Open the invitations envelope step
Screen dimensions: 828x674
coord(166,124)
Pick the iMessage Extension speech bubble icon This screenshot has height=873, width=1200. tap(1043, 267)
_ _ _ _ _ _ _
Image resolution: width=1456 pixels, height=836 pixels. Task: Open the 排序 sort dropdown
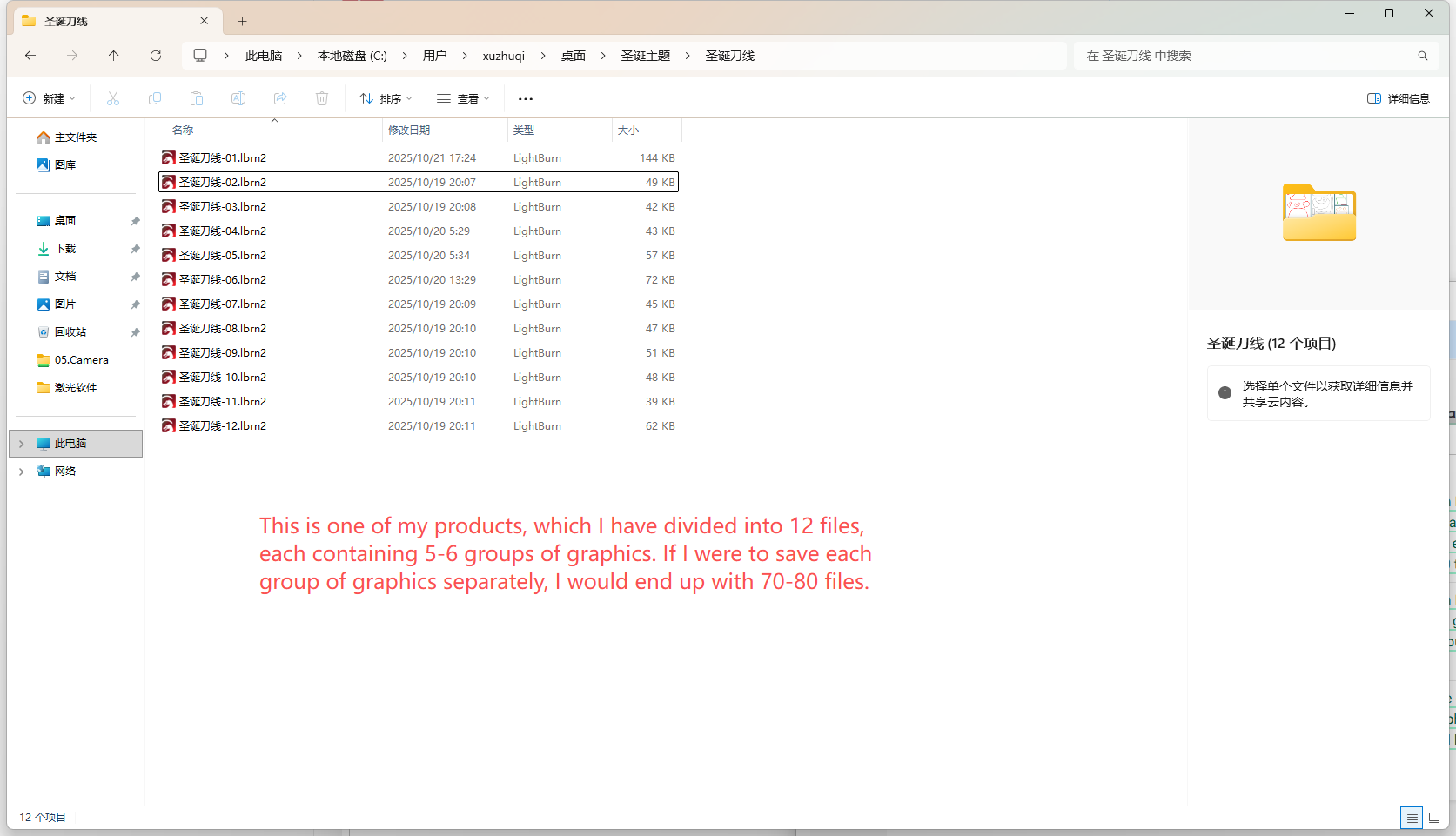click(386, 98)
_ _ _ _ _ _ _
In the data, change "speech bubble" to "chat bubble" in everything from the line containing "Open the invitations envelope step" down to the line containing "Pick the iMessage", and reproduce only those lines with nothing else altered.

Open the invitations envelope step
Screen dimensions: 828x674
coord(166,124)
Pick the iMessage Extension chat bubble icon This screenshot has height=873, width=1200. tap(1043, 267)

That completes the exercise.